There will always be one. When your account starts to gain momentum and the attention starts rolling in, you will always have at least one troll. This is not to be confused with dissatisfied customers or bad reviews; no, those should be handled with care and urgency to try to save your reputation. As a rule, you should NEVER take down a critical review just because it didn’t say anything good about your business. Being caught filtering information is perceived as terrible social media behavior. A troll is someone who has come to your page to post slanderous, detrimental comments in the hopes to tank your sales, or even just to get a rise out of you. They could be a competitor’s fake account, or even just somebody who wants to pick on a business to brighten their day. As a business, you want to be proactive in managing your social media reputation and addressing trolls. The first action you want to take against a troll is deleting their comment or message, then blocking them. Your customers understand removing a comment or blocking a user who is harassing your business. Your customers are rational. If you can’t at least flag a comment for the moderator to review, then it might just be best to let it go and don’t respond. Be better than them. Your third option is to post one and only one response (any more will make you seem petty and on their level) and you better make sure that your response is bulletproof logic-wise, grammar-wise, and politically correct. If you lose your cool, misspell everything, or use all caps, etc., then you have fallen into the troll’s trap to make an online fool of you.
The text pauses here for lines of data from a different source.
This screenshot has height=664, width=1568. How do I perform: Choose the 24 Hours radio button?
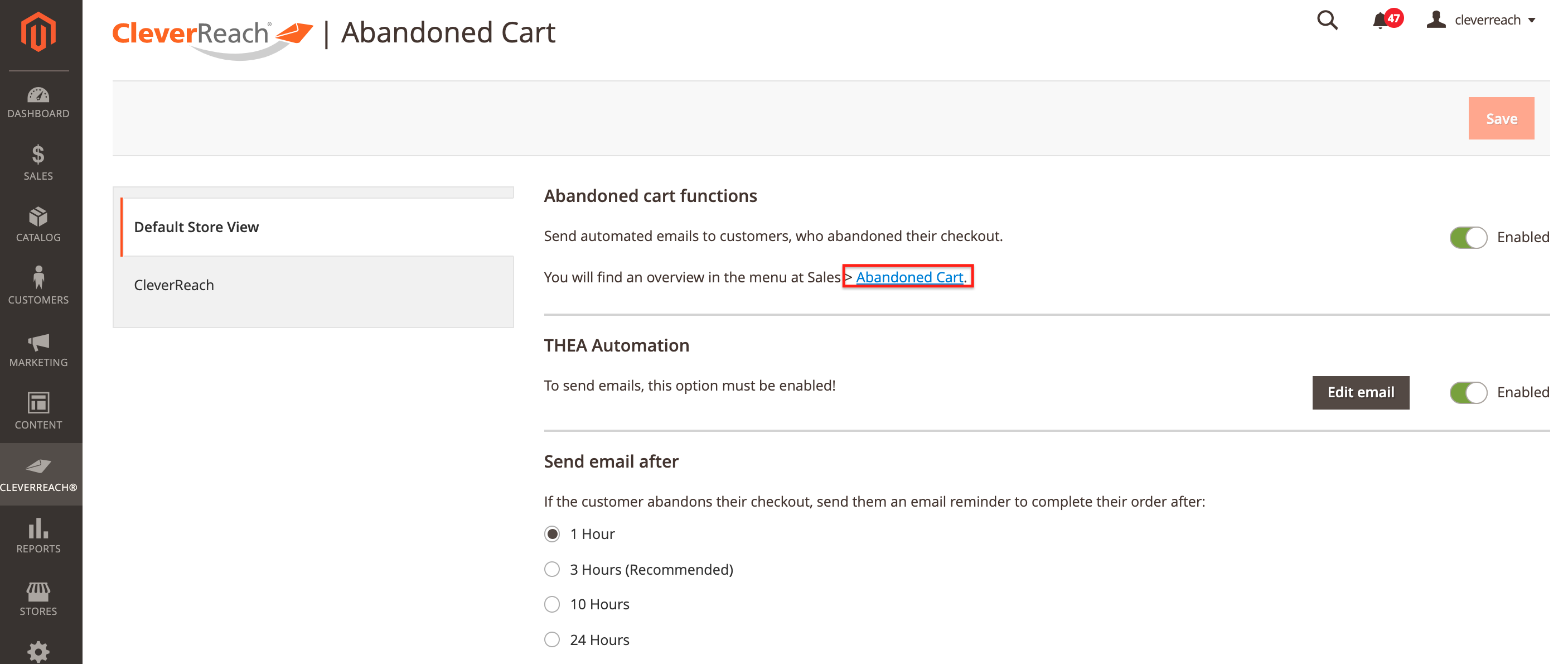(x=552, y=639)
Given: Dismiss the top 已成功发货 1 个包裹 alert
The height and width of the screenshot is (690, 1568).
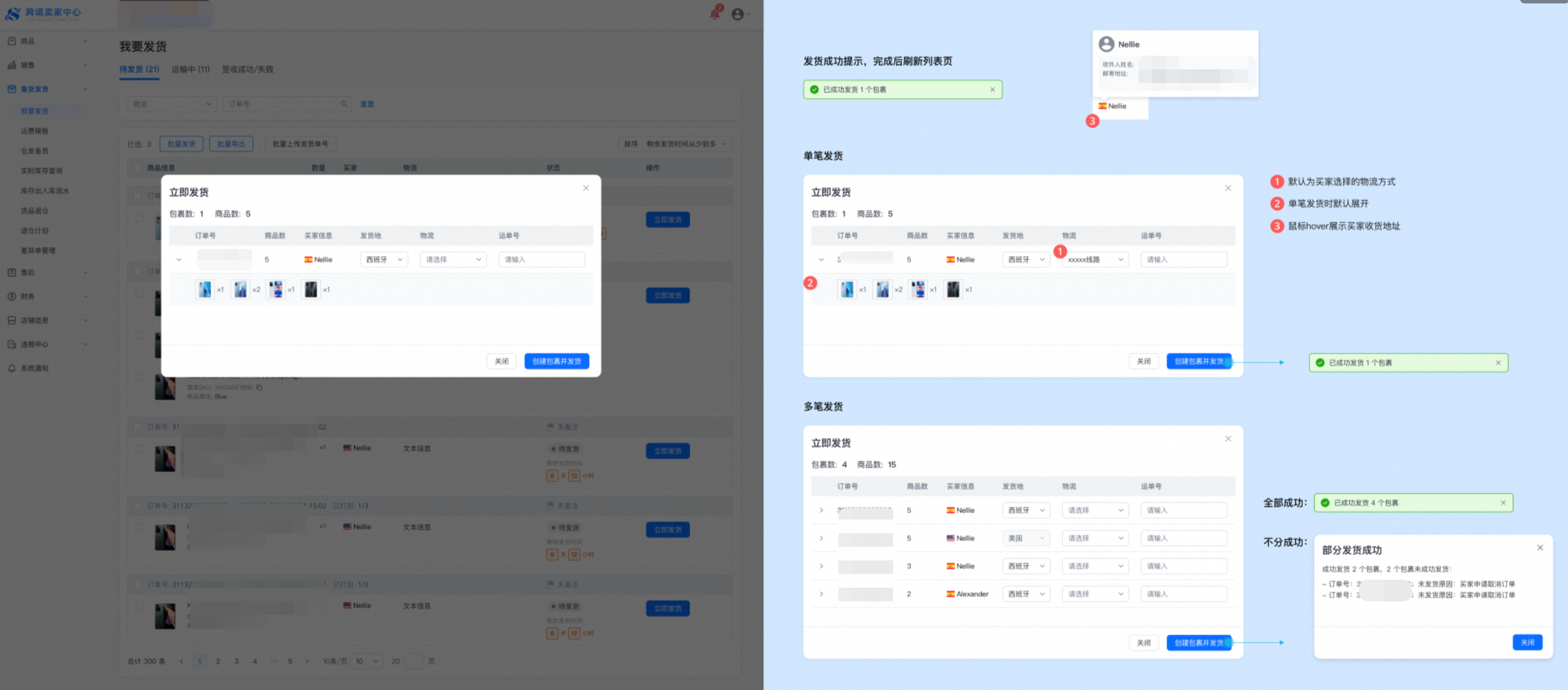Looking at the screenshot, I should click(992, 90).
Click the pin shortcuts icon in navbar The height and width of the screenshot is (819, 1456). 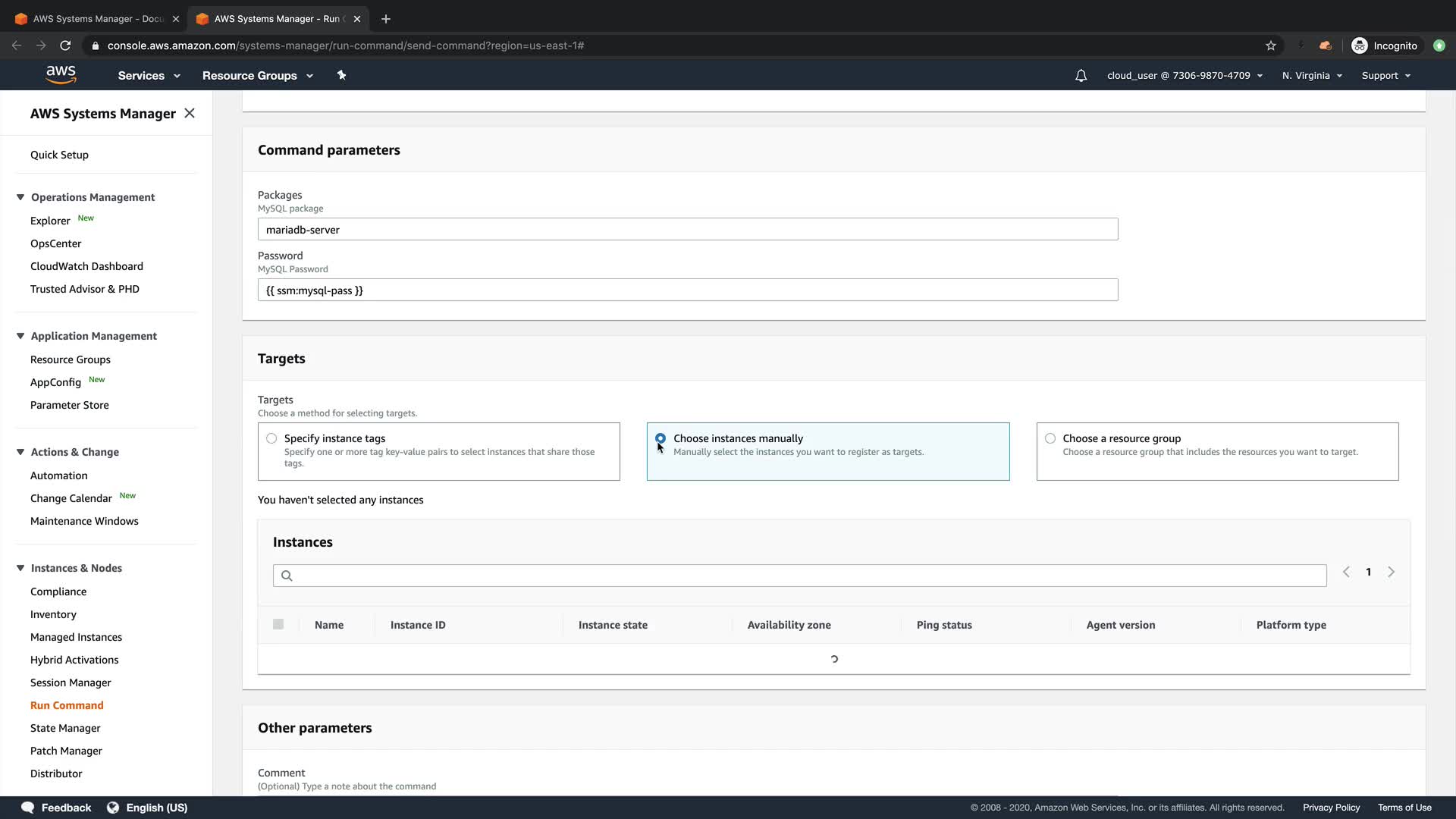[x=341, y=75]
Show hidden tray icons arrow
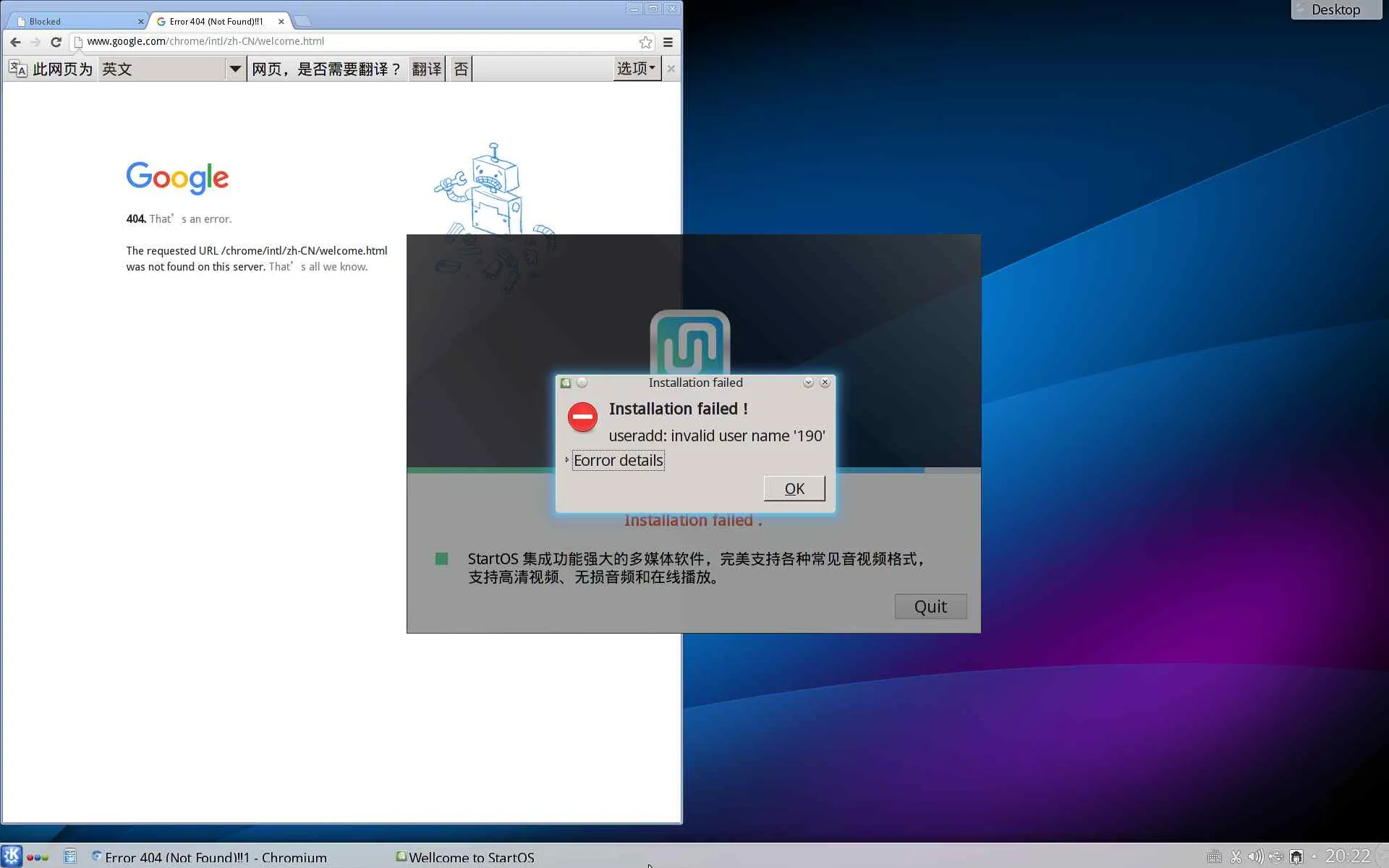This screenshot has width=1389, height=868. (1314, 856)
In addition, and as a rule, never go back and forth with a customer through social media. Some issues are better resolved offline where emotions can be better managed.

Social Media Advertising for SMB’s

Even though time spent on social media seems to be on the (slight) decline since 2010, there’s no denying that there are still pages to be liked and money to be made. Right now, the clear winner for advertising platforms is Facebook. Its simple, low-cost, and easy to use ad platform allows just about anyone with $5 and 10 minutes to create an advertisement. The attractive selling point for small-to-medium sized businesses is that Facebook categorizes users’ interests as well as their demographics. It should be noted however that Facebook advertising seems to favor B2C business vs. B2B. The way that Facebook pages are set up for businesses is hierarchical in nature. Information trickles down from a business’s wall into a customer’s feed. LinkedIn would be more for the B2B marketer where you are able to learn about people’s influence and buying power in their organization. To conclude, small to medium sized businesses, or SMB’s, do have a chance of competing against the social media marketing budgets of large corporations. They compete with big social by communicating their sincerity, authenticity, and leveraging their perceived position. Understand your customers’ expectations of how your business should be interacting with these digital platforms. Treat dissatisfied customers with respect and dignity, but learn how to identify trolls and weed them out. Don’t get lost in social advertising; try to get as much organic value out of social media as you can while resorting to paid traffic as a boost.